Description
Arq was the first real open source project I ever created, back in 2016. That was long before Pydantic, FastAPI, ParamSpec, or even Redis Streams.
I remember a sense of incredulity that I couldn't find an async variant of rq (which I was helping to maintain at the time), surely I wasn't the only person wanting to queue jobs in async code? Apparently at the time I was.
Fast forward eight years, and I'm definitely not the only person trying to queue jobs in an async world.
Hence my incredulity has only grown - there's still no ubiquitous queuing library for async Python, and despite neglect, Arq still seems to work well for lots of people, I've used it in every role I've had since, and for the most part it just works.
That said, Arq needs some love, and since we're now using it at Pydantic, I think we should have the resources to provide that love later this year. This is a rough plan of what I propose to do.

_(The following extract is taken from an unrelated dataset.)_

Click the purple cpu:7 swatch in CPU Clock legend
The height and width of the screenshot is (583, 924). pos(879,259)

Feedback very welcome from all, but especially @JonasKs and @pydantic-maintainers (who apparently I can't tag here :-()
In summary I want to significantly refactor the internals, and update the API in a backwards compatible way.
1. ParamSpec
and type safety 🚧
The most important change we should make is to make Arq typesafe using ParamSpec
and Concatenate
, I have a partially working demonstration of how this will work below.

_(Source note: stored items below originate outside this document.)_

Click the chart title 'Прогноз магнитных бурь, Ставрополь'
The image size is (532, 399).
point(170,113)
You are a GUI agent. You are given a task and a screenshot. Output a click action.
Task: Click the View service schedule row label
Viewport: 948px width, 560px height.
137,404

We'll provide the same or similar method for enqueuing a job via it's name for cases where the worker code is not accessible where jobs are enqueued.
We should be able to do this while still supporting the current API to make migration as easy as possible.
2. Redis Streams 🚀
The second most important change is to adopt Redis streams which read like they were designed for exactly this application, they mean we can effectively guarantee only one execution while still being resilient to unexpected shutdown (Jobs shutdown during execution will be rerun later).

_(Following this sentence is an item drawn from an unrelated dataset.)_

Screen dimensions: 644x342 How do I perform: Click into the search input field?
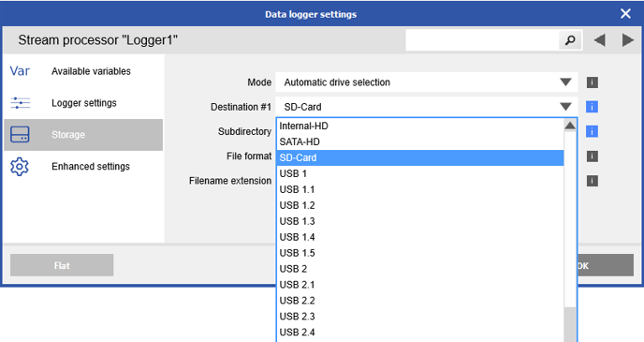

This should be possible without breaking the current API at all.
3. Avoid sorted set for immediate jobs 🚀
Current Arq is slower than it should be because it uses a sorted set to queue all jobs, the sorted set provides two things:
- a way to avoid loosing jobs that are cancelled during shutdown or fail - this should be solved with streams (see above)
- a way to defer jobs so they're run in the future
The idea would be to only use the sorted set for jobs scheduled to run in the future, then use the logic demonstrated by SAQ to take jobs off the sorted set when they're ready to be run and add them to the stream.
Jobs which are enqueued without a delay can be added to the stream immediately, which should significantly improve performance for this very common case.
This should be possible without breaking the current API at all.
4. Avoid polling 🇵🇱
Mostly for latency reasons it would be nice to avoid polling, the idea would be:
- the
XREADGROUP
withBLOCK
on streams mean we'll no longer need to poll for the next jobs in the worker - we can use pubsub to notify waiting code of job results to avoid polling there
5. OpenTelemetry 🔭
Observability is close to our hearts at Pydantic, so it would be nice to have optional support for OpenTelemetry, or perhaps just hook points to implement your own observability.
This should be possible without breaking the current API at all.
6. DAG - Task Dependency Graph 📈
The idea is to allow one or more jobs to be triggered by one or more previous jobs.
See the then()
and start_with()
methods in the partial implementation below.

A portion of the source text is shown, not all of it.